I had hit her exactly where I’d aimed, right through the heart. The idea, which rarely happens, is a merciful and quick kill which also serves not to have a guy schlepping all over creation tracking a wounded animal and bloodying up the meat in the bargain. Because of the downward angle of the shot I’d taken, which was damn close to a bullseye, she’d had enough left of her heart to get her partway up the next ridge, then lay down and die.
Jim was already above her, waiting. He watched her stop and lie down, and went and sat beside her.
Instead of all my textbook tracking tricks which had been an utter failure, he’d just listened. First was the sound of her thirty-odd companions skedaddling after the gunshot, then all that shouting by some idiot white boy from the suburbs who was actually a pretty good hunter but didn’t know it, then it was quiet.
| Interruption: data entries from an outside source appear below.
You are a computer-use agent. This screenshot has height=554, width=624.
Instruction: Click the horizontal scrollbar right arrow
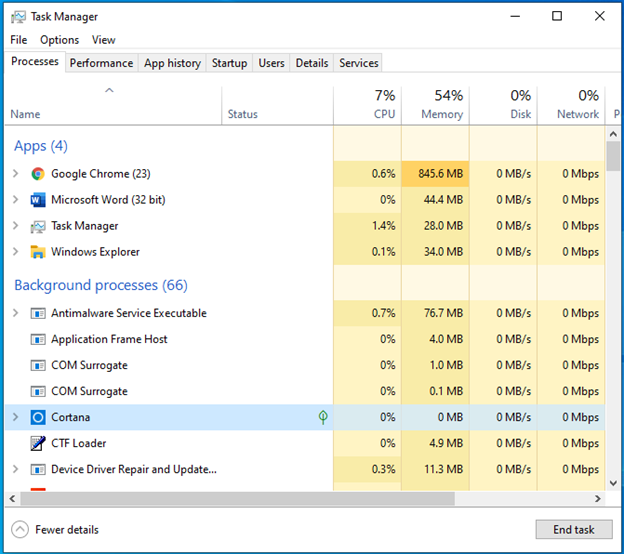(x=598, y=498)
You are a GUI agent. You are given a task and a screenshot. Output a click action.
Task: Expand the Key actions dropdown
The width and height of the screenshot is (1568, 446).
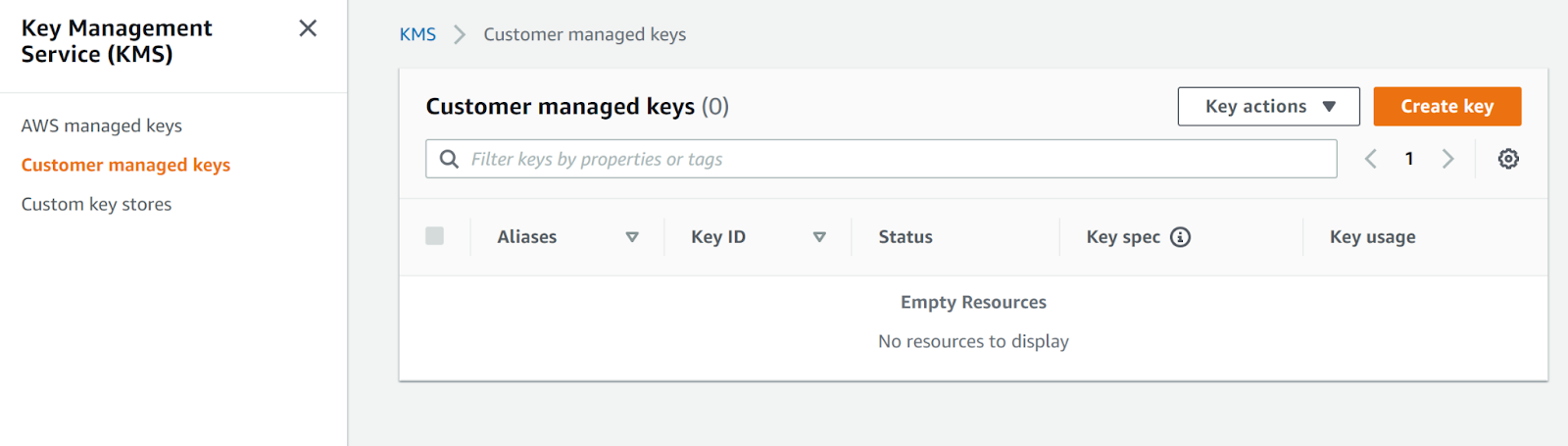click(1268, 107)
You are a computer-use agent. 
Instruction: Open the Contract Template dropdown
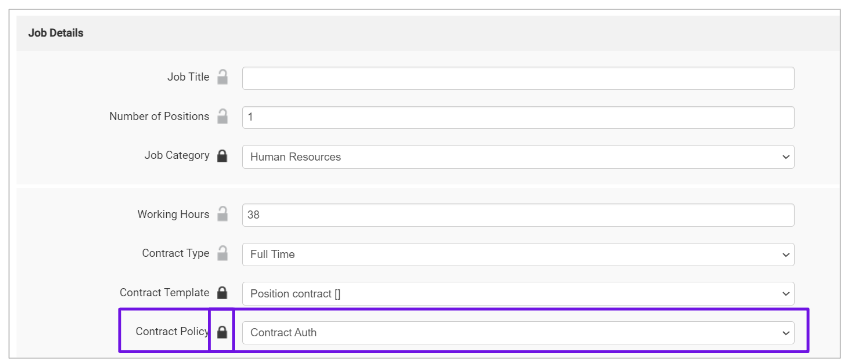(518, 293)
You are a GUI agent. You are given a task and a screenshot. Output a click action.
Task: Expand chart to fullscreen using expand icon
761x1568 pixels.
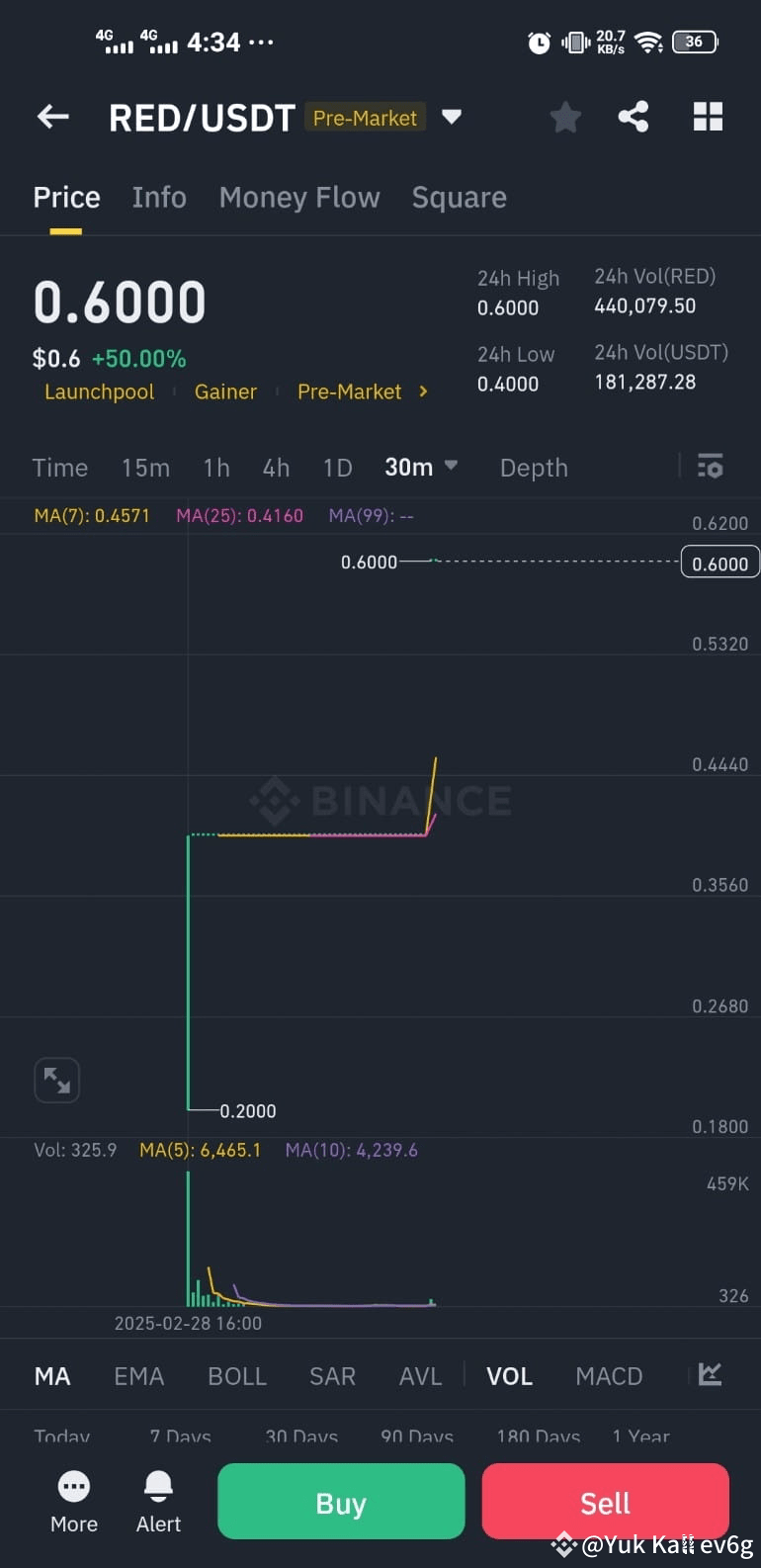[56, 1080]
The only sounds, were me stumbling around, and her. He knew the difference, and just followed her trail with his ears, and got to where he figured she’d have to stop and just waited for her.
After a twelve-hour day the next day, him cutting and me being the pack mule from where she lay to a different spot in the other direction where we could get the truck closer, the hardest day of dumb hard labor of my entire life, then we had we figured six-hundred pounds of the best meat on earth for the winter between us.
All I had to do now, was find a freezer someone wanted to sell. Within like, twelve hours, in a pretty rural part of the country where that might not be so easy. I found one, but that’s another story.
I never felt sorry for that creature. Not for a moment. With every bite that got me through what turned out to be a fairly lean winter work-wise, I was grateful to her, and loved and honored her more than I’d ever known a man could do toward a wild creature.
What Jim told me, and showed me with his ways, was that this spot where he met her, was where she had been headed her whole life. We had an appointment, and he had been there to see we kept it, so that her passing from this life would not be just a bonanza for the ravens and coyotes.